INPUT:
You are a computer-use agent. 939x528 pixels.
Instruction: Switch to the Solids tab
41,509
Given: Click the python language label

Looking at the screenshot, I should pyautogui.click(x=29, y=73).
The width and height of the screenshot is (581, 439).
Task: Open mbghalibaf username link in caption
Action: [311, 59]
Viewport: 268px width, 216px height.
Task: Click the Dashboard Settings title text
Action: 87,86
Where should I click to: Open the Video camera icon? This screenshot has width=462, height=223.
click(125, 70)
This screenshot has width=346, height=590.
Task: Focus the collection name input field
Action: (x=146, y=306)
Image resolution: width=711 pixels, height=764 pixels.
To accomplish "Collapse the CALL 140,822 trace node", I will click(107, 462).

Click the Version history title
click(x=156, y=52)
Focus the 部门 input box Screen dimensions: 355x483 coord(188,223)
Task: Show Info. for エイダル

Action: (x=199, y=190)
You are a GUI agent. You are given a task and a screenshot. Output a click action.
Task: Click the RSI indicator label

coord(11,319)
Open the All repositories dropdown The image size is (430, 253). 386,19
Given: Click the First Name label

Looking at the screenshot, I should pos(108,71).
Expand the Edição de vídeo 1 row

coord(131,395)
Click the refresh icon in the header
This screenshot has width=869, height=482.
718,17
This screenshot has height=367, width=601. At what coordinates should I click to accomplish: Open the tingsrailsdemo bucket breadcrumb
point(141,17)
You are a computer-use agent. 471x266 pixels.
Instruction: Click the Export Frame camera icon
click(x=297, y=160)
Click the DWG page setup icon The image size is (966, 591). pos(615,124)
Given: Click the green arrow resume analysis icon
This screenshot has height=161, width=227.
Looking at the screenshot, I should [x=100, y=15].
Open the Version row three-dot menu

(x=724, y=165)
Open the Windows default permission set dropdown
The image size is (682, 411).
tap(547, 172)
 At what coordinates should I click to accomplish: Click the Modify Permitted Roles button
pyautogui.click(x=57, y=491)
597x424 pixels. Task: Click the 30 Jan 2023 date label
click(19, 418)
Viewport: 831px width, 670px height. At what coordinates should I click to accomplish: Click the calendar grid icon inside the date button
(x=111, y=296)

TASK DETAILS: State the number of lines holding the word "agent" in the listing. Add nothing else.

RESPONSE AREA: 3